● **STUDY QUESTIONS**:
**1.** In the article on medical cannabis in Japan, rewrite the passage starting at "The 58-year-old resident" and ending at "legal cannabis treatment.", changing "restaurant chef" to "hotel cook".
**2.** Render this sentence from the article on medical cannabis in Japan in Spanish: "The 58-year-old resident of Kanagawa Prefecture, however, does not fit the typical profile of a drug case defendant."

● **SELECTED TEXT**:
★ ★ ★ ★ ★

One afternoon earlier this month, Masamitsu Yamamoto showed up at the Tokyo District Court to attend a session of his criminal trial for an alleged violation of the Cannabis Control Law.
The 58-year-old resident of Kanagawa Prefecture, however, does not fit the typical profile of a drug case defendant.
The former restaurant chef has advanced liver cancer and was arrested on suspicion of drug possession last December. He said he had never run into trouble with the law before then, and maintains he used cannabis as a medicine of last resort after exhausting all other options and failing in his attempts to get access to legal cannabis treatment.
“I want to be saved, that’s all,” Yamamoto, dressed in a light blue suit, said after the hearing.
The dapper suit failed to mask the ballooning of his belly, or the buildup of fluid in the abdomen commonly seen among advanced liver cancer patients. Walking with a limp, he relied on a stick for support. “I’ve tried everything else that modern medicine offers.”
Yamamoto’s case is gaining increasing public attention as it sheds light on medical-use cannabis — or unavailability of it — in Japan.
While some European countries, as well as more than 20 states and provinces in the United States and Canada have enacted laws to legalize the medical use of pot, Japan’s 68-year-old cannabis control law impedes its use and efforts to research it.

★ ★ ★ ★ ★

● **DATASET SECTION**:
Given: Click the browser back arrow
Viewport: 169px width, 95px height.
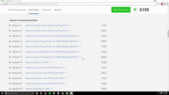Looking at the screenshot, I should 2,4.
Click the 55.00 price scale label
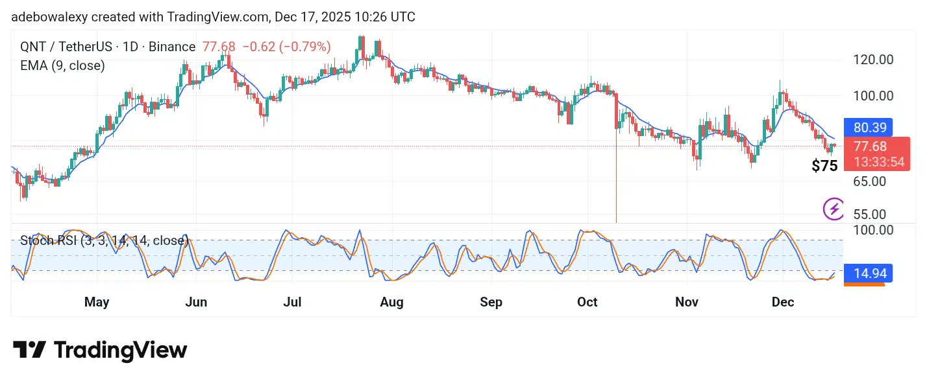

★ ★ ★ ★ ★

● **ANSWERS TO THE EXERCISE**:
**1.**
The 58-year-old resident of Kanagawa Prefecture, however, does not fit the typical profile of a drug case defendant.
The former hotel cook has advanced liver cancer and was arrested on suspicion of drug possession last December. He said he had never run into trouble with the law before then, and maintains he used cannabis as a medicine of last resort after exhausting all other options and failing in his attempts to get access to legal cannabis treatment.

**2.** Sin embargo, el residente de 58 años de la prefectura de Kanagawa no encaja en el perfil típico de un acusado en un caso de drogas.